Personally I find it much more annoying when a person chooses a new team when their team isn't playing well, I think that makes you much less of a fan than venting your frustrations with your team. My cousin is bad for this, his whole life he cheered for the Penguins until Calgary went to the finals, all of a sudden he's no longer a Pittsburgh fan and he's Calgary all the way (this was when Pittsburgh was beyond awful and in Alberta it was the cool thing to like the Flames). This makes me laugh every time because if he just stuck with his team he would be cheering for one of the best teams in the league instead of a team that's just starting to rebuild (although the Flames are doing much better than I expected so far). To me it not only shows he's not a Penguins fan, but he may not be a Flames fan either as he comes off as more of a bandwagon jumper than anything else.

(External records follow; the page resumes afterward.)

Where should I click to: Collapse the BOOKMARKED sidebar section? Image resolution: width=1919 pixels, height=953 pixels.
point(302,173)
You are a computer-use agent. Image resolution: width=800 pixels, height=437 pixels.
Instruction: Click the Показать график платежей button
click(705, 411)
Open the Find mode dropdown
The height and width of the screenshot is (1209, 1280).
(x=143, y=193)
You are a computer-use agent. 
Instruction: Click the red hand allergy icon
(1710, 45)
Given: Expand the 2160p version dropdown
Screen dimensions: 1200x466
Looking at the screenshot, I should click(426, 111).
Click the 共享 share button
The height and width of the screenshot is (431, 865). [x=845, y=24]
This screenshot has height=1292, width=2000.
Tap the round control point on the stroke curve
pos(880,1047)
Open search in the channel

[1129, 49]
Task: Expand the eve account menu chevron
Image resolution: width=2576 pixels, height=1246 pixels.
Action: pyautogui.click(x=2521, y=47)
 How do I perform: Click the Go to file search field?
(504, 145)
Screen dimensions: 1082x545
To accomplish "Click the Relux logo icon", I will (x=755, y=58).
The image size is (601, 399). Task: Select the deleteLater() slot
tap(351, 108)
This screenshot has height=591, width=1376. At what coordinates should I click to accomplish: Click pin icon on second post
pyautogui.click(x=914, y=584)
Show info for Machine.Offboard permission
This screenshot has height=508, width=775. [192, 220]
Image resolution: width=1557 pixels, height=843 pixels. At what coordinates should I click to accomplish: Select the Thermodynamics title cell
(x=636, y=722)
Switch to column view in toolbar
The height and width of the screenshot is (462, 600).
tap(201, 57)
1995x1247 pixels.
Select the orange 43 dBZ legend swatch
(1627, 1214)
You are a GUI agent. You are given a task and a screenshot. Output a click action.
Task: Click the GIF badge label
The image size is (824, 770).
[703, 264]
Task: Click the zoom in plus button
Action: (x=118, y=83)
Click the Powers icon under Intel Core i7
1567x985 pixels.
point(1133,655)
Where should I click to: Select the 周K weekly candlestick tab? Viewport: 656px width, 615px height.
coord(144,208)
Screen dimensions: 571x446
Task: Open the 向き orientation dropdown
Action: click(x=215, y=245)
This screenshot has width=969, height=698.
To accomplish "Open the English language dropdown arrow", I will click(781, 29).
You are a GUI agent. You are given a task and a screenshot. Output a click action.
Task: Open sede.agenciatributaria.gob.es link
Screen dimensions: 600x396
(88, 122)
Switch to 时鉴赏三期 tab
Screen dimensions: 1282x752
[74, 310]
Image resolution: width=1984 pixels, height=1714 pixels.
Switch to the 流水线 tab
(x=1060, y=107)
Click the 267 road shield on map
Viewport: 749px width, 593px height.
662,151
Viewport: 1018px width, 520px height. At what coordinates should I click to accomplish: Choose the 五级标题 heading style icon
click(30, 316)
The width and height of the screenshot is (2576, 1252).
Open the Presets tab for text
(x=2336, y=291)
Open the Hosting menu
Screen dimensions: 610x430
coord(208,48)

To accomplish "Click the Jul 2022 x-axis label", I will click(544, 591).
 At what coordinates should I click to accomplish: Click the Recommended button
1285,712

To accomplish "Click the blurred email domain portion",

For 20 years I've been a Bulls fan, Red Wings fan, Cowboys fan, Yanks fan and a Stamps fan. Now Red Wings and Yanks have been good almost every year but the other 3? Not so much. Even when everyone around me turned their backs on the Bulls when Jordan retired I stuck by them all the way and that loyalty is paying off. I would boo the Bulls, I would trash the Bulls play but I stayed a loyal fan the entire time, even though they went 4-5 seasons straight as the worst team in the NBA. To me that's what a fan is, someone who sticks by their team no matter what. My teams were all on top when I started cheering (that's fine as its common when you start watching as a kid) but what makes you a real fan is whether or not you stick by your team no matter what, no matter how they play, no matter what new fad team comes into existence, no matter if the head coach gets busted for trying to injure the other team, no matter what BS may happen in regards to that team.

Some are a fan of the sport (as in they have no alliance, they just like watching the sport) but in order to be a fan of a team you got to stick by them or else you really aren't a fan of any team.